Muchos de sus programas con mayor repercusión, aunque se aclamaron como originales, no lo eran en la medida en que eran actualizaciones de éxitos pasados. Así, la fórmula de Alberto Migré materializada en Rolando Rivas, taxista (1972-73) al igual que la creación de Héctor Maselli, Los Campanelli (1969-74), pueden vislumbrarse detrás de booms televisivos como Campeones (1999-2001) y El sodero de mi vida (2001). Queda claro entonces que la productora hizo un recupero de lo nativo, de valores como la familia, la amistad, el trabajo, el barrio y la madre, ya probados en el pasado. La fórmula, claro, sería aplicada hasta el cansancio. Y dio sus buenos réditos hasta hace muy poco.

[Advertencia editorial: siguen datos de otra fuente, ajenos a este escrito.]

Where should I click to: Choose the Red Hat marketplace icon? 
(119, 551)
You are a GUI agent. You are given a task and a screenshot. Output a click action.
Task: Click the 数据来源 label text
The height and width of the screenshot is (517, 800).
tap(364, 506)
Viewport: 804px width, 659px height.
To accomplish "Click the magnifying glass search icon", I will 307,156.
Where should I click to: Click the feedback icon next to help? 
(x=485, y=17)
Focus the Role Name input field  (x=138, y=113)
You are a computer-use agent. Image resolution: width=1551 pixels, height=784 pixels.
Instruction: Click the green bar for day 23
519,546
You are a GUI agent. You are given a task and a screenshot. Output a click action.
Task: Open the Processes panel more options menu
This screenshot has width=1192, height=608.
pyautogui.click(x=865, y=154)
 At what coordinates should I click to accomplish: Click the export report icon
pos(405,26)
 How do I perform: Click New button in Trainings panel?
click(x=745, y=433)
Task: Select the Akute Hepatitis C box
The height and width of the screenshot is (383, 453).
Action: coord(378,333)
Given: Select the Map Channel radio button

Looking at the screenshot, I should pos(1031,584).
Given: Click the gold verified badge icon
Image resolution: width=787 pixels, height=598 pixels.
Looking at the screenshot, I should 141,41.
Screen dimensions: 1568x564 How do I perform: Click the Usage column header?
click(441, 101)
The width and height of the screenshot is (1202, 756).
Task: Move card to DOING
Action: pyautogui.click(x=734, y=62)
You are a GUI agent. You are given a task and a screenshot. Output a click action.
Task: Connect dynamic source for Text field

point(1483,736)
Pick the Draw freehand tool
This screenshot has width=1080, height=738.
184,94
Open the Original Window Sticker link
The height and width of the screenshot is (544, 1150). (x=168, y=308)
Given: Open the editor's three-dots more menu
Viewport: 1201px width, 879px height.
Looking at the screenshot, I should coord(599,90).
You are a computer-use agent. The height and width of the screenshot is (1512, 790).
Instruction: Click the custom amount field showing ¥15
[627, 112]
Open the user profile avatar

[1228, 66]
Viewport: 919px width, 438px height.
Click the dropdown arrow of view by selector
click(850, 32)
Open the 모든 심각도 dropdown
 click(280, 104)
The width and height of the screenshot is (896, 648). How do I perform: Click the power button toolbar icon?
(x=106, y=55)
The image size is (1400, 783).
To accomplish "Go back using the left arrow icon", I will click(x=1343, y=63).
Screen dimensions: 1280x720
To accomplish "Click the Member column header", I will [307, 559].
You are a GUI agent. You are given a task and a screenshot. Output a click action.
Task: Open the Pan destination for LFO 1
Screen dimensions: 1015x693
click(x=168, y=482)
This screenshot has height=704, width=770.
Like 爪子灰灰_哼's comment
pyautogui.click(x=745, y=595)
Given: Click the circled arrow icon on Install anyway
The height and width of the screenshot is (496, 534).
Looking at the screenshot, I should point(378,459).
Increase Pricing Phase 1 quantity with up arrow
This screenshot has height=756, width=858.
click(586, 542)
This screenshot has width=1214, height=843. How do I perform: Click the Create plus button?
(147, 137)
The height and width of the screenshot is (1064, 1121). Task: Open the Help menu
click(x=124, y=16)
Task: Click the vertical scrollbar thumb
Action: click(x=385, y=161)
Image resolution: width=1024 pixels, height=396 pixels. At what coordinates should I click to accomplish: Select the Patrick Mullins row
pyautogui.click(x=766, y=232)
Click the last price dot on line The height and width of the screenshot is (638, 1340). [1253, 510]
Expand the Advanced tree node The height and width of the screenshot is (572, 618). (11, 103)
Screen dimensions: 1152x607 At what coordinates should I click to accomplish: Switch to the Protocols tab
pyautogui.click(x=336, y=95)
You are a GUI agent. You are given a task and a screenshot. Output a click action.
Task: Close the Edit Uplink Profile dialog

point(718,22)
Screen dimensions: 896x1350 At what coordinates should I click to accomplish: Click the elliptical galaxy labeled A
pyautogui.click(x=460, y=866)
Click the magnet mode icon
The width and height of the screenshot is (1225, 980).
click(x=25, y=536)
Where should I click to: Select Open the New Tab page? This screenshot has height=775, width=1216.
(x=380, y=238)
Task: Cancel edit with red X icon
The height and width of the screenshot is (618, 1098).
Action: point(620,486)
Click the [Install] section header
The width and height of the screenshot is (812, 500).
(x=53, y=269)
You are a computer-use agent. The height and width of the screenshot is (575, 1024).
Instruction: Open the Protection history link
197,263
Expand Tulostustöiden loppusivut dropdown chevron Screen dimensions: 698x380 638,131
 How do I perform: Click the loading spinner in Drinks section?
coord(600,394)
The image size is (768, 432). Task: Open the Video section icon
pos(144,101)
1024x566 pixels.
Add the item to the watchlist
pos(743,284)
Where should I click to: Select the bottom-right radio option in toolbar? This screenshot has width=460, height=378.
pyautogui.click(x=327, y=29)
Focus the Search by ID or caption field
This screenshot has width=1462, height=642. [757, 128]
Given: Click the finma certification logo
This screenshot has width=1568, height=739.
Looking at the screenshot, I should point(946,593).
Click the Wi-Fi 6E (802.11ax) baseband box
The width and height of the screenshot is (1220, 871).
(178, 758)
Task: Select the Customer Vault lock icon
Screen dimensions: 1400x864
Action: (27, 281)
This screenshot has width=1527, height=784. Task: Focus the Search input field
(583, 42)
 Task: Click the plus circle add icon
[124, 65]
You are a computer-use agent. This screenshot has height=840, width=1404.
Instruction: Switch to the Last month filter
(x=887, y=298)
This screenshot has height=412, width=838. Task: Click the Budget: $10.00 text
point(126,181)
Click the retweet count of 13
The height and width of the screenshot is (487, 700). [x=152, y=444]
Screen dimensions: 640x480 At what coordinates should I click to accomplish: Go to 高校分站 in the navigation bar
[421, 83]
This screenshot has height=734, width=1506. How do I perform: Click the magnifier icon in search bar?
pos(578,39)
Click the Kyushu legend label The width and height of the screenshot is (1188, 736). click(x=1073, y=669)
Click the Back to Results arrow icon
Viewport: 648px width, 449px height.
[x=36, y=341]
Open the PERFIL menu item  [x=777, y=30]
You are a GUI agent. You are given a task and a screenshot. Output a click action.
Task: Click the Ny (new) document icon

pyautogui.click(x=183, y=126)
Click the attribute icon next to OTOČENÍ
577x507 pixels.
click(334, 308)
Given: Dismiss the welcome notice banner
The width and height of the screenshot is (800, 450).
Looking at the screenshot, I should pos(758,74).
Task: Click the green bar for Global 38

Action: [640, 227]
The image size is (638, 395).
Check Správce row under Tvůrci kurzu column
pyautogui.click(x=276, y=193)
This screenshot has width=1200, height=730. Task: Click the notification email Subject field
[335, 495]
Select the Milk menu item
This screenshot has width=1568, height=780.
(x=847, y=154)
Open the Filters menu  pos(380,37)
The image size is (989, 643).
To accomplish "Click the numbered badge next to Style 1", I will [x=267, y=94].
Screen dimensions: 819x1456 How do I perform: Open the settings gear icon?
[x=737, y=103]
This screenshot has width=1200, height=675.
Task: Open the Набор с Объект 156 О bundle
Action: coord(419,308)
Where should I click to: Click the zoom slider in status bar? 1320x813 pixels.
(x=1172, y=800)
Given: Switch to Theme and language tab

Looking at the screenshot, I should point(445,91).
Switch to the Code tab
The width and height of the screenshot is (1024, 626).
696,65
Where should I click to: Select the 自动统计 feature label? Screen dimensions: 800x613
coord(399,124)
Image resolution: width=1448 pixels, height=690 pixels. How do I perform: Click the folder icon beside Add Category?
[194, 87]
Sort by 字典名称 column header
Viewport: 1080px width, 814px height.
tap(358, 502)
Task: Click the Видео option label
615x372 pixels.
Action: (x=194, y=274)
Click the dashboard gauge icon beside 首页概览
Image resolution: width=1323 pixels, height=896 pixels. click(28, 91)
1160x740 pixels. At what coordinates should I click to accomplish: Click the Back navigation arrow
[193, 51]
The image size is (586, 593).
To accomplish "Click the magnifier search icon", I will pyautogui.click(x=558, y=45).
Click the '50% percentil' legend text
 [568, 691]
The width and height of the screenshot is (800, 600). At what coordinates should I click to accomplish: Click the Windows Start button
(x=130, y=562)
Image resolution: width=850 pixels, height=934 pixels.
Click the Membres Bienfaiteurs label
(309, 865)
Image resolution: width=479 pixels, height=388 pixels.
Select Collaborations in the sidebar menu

¿La clave del éxito de las producciones de Pol-ka? Puede ser. En los años sesenta y setenta, el mismo modelo hizo de la TV un punto de fuga en un contexto de violencia reinante. En los noventa y dos mil respondió quizá a lo que se denomina fenómeno de identificación. La crisis de representación que venían evidenciando las instituciones tradicionales generó una ausencia que fue cubierta por los medios de comunicación. Nadie quería perderse de la presencia de vidas similares a la suya en la pantalla. Porque sí, los de Pol-ka son personajes que viven, sienten y piensan como la audiencia. Casi siempre. O siempre.
¿Suar trasladó como productor ejecutivo este sello a la serie de Netflix, en esta nueva etapa suya, ya sin Pol-ka? Podría ser. Porque aunque Vicky y sus amigas circulan en un ámbito elitista y llevan vidas cómodas, la temática que las reúne es la que culturalmente impone el sistema a todas las mujeres —a lo largo de la primera temporada se casan o casi se casan varias de ellas, o al menos, remiten discursivamente a esos acontecimientos—. En síntesis: metas románticas y competencia entre ellas como algo natural.
De algún modo, estos personajes femeninos hablan y ponen el foco en lo que se les ha enseñado a través de instituciones y formaciones del sistema. Como a la mayoría de las mujeres en el plano de la realidad, claro. Esto queda a la vista. Y es por esta razón que, pese a las grandes actuaciones y un guion muy divertido, Envidiosa termina por ser una comedia más del montón. Incluso similar a las que se hacían en los noventa. Cuando una parodia tiene que ser explicada, y encima esa explicación no señala como disparador de la acción un elemento universal como puede ser la cultura imperante, no critica lo que exagera, sino que lo reafirma. Una pena.